Ayotzinapa no es una
excepción, pero tuvo una carga simbólica especial que viralizó ante el
mundo una tragedia humanitaria generalizada. Ahí están los datos –todos
oficiales-, que no llaman la atención de la “comunidad internacional” y
que los medios cartelizados intentan disimular. Según el Registro
Nacional de Datos de Personas Extraviadas o Desaparecidas, hay hoy en
México 30 mil 499 personas desaparecidas, desde 2007 se reportaron 855
fosas clandestinas y 1.548 cadáveres exhumados; el Instituto Nacional de
Estadística y Geografía (INEGI) reveló que se producen más de siete
femicidios por día.
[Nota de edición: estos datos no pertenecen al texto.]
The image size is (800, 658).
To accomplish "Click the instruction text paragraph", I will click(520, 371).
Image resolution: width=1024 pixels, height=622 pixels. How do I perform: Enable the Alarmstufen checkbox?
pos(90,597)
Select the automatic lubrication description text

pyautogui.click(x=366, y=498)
La espiral de violencia viene de larga data, pero
explotó durante el gobierno de Felipe Calderón (2006-2012) y su “guerra
contra el narcotráfico”. Aquel sexenio dejó oficialmente más de 121 mil
muertes violentas, en los casi cinco años de Peña Nieto ya se registran
más de 104 mil.
Múltiples factores explican el
cuadro, pero hay uno esencial: México paga muy caro ser la puerta de
entrada al principal consumidor de drogas y mayor vendedor de armas del
mundo. No pierde vigencia la célebre frase:“Pobre México, tan lejos de Dios y tan cerca de Estados Unidos”.
El
poder fabrica monstruos y nos los vende como sus enemigos. Los grandes
cañones mediáticos repiten: “combate al terrorismo”, “guerra al narco”,
ocultando que el creador y la criatura son dos caras de una misma moneda
que se complementan para seguir acumulando riquezas. Mientras, los
muertos son siempre del mismo lado.
Pero hay
un México profundo que no quiere seguir respirando sangre. Se vio en ese
tejido comunitario que afloró una vez más mientras removía escombros,
se despliega en múltiples resistencias en todo el país que algún día se
unificarán en alternativa política. Porque si hay algo que no pierde el
pueblo mexicano es la fe. Como dice en letras rojas en uno de los muros
de la normal de Ayotzinapa: “Bienvenidos a lo que no tiene inicio,
bienvenidos a lo que no tiene fin, bienvenidos a la lucha eterna. Unos
la llaman necedad, nosotros la llamamos ESPERANZA”.